Maar de grootste jachttaferelen spelen zich af rondom Diana (Godin van de jacht!). Geen dag gaat voorbij of ze wordt belaagd en bejaagd door het jachtgilde der paparazzi. Een klopjacht van schrijvers als drijvers en de camera’s als korteloops jachtgeweren. Tot de dood er op volgt, zo weten we.
Tot 10.000 jaar geleden leefden we als jagers-verzamelaars. We evolueerden langzaam naar een landbouwcultuur, te beginnen in het Nabije Oosten. Hoe langer hoe meer denk ik, dat we in wezen jagers en verzamelaars gebleven zijn. Dat dat onze natuur is, in welk cultureel jasje ook gestoken. In het verzamelen schuilt veel onschuldig tijdverdrijf, die hooguit de partner tot wanhoop drijft.
Al hoewel zelfs in het onschuldig jagen kan de vlam in de pan slaan in duwen en trekken om het begeerde in handen te hebben , eerder dan de ander die zijn begerig oog heeft geslagen op de lonkende prooi. Begeerte is de hartstocht van de hebzucht. Niet voor niets wellicht het laatste van de Tien Woorden/geboden.
De begeerte drijft tot fraude, corruptie, ontduiken van regels, tot zoeken van mazen in de wet. De Zuidas als symbool en legitimatie van de hebzucht.

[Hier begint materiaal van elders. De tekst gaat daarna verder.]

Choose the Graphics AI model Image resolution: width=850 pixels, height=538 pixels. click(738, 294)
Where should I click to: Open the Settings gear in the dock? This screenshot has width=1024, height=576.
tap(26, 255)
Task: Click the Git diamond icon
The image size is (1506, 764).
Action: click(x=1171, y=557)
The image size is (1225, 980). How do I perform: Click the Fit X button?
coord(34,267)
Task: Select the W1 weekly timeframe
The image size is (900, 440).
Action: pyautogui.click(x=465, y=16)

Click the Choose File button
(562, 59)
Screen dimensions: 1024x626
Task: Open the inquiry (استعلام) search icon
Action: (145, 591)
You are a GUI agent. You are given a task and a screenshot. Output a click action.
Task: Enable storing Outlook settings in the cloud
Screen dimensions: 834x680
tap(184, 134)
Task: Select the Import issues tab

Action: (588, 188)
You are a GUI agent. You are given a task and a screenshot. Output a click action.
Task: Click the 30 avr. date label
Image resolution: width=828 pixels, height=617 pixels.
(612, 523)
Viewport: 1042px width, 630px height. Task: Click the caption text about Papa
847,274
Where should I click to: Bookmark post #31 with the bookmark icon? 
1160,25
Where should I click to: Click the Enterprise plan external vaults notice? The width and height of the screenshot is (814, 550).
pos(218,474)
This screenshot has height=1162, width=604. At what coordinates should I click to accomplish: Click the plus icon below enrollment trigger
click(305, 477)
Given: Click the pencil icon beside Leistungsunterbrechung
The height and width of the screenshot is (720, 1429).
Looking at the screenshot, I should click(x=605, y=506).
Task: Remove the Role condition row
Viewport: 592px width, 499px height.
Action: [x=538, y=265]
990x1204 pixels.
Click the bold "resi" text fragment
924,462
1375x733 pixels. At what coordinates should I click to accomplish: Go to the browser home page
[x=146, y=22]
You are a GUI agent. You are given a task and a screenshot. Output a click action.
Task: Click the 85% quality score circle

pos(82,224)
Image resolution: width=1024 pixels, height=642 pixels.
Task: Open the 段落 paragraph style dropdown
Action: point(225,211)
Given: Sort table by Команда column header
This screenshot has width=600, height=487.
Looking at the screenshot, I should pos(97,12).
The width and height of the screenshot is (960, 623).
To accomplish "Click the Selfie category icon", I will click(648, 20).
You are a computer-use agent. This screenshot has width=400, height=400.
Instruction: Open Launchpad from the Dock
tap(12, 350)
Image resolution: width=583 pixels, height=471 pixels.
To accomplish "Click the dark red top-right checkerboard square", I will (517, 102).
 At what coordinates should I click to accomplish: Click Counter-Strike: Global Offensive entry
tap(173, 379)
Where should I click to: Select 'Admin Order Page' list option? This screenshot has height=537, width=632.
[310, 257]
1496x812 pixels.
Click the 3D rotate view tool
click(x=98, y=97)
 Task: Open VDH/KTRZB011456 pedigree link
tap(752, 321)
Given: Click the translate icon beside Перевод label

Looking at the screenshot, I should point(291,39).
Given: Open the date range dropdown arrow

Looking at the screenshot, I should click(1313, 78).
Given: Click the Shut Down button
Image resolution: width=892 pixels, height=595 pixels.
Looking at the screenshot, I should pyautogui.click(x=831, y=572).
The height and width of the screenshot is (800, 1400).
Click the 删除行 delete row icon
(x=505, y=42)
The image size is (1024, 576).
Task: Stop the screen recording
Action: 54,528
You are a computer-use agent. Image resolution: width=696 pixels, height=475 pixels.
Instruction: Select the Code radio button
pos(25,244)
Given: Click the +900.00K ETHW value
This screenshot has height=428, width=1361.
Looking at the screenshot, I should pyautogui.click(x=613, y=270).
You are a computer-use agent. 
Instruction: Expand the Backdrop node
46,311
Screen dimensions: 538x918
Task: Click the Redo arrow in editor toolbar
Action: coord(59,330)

Er is helaas nog een erger jacht. Territoriumdrift van het ergste soort. Als op fazanten in de Schotse Hooglanden wordt gejaagd in Oeganda op homo’s. Als een van de 70 landen! Christenen worden in zeker vijftig landen vervolgd. Ook bij ons zijn homo’s steeds minder veilig, op pedofielen wordt klopjacht gehouden. Anti-semitisme lijkt onuitroeibaar tot in het brein van het uilskuiken van Minerva. Leiders zaaien verdeeldheid en oogsten haat tegen anderen. De gekleurde medemens moet nog vaak op z’n hoede zijn of erger zien te voorkomen.
De over ons gestelden kunnen er ook wat van, zoals blijkt uit de toeslagenaffaire. Grote bedrijven wordt niet veel in de weg gelegd voor hun hebzucht, maar de onderkant werd en wordt opgejaagd als konijnen. En zijn al die vluchtelingen ook geen opgejaagd wild. Hijgende herten die aan de jacht ontkomen willen? En zo kan ik doorgaan. Lees de krant als een blad voor jagers en je weet genoeg.
Dichterbij huis, met eigen gezicht in de spiegel: Wat drijft ons naar wat de koopgoten wordt genoemd? Wat zijn die goten: de afvoerkanalen van het bloed, zweet en tranen van de hebzucht?
Als Rupjes-nooit-genoeg vreten we de aarde kaal en ons zelf tot diepe leegte.
In de Bijbel wordt het mens zijn als jager terzijde geschoven – in Maria’s lied zelfs hardhandig van de troon gestoten -, en wordt gekozen voor het herderschap als onze roeping. Elkaar niet tot buit, maar om te behoeden en te behouden.
Bij Ed Hoornik is dat de keuze tussen ‘hebben’ en ‘zijn’.
Op school stonden ze op het bord geschreven.
Het werkwoord hebben en het werkwoord zijn;
Hiermee was tijd, was eeuwigheid gegeven,
De ene werklijkheid, de andre schijn.
Hebben is niets. Is oorlog. Is niet leven.
Is van de wereld en haar goden zijn.
Zijn is, boven die dingen uitgeheven,
Vervuld worden van goddelijke pijn.
Hebben is hard. Is lichaam. Is twee borsten.
Is naar de aarde hongeren en dorsten.
Is enkel zinnen, enkel botte plicht.
Zijn is de ziel, is luisteren, is wijken,
Is kind worden en naar de sterren kijken,
En daarheen langzaam worden opgelicht.